Source data:
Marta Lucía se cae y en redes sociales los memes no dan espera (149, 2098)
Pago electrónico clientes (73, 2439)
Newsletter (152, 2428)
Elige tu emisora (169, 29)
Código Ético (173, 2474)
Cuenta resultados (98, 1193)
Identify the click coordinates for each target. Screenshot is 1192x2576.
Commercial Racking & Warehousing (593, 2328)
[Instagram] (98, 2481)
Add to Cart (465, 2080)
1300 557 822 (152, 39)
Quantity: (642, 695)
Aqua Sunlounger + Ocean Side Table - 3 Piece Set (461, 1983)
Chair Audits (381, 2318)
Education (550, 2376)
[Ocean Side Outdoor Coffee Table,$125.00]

What is expected: Reproduce each entry from the records above, character for character.

Result for this exercise:
Marta Lucía se cae y en redes sociales los memes no dan espera (149, 2098)
Pago electrónico clientes (73, 2439)
Newsletter (152, 2428)
Elige tu emisora (169, 29)
Código Ético (173, 2474)
Cuenta resultados (98, 1193)
Identify the click coordinates for each target. Screenshot is 1192x2576.
Commercial Racking & Warehousing (593, 2328)
[Instagram] (98, 2481)
Add to Cart (465, 2080)
1300 557 822 (152, 39)
Quantity: (642, 695)
Aqua Sunlounger + Ocean Side Table - 3 Piece Set (461, 1983)
Chair Audits (381, 2318)
Education (550, 2376)
[Ocean Side Outdoor Coffee Table,$125.00]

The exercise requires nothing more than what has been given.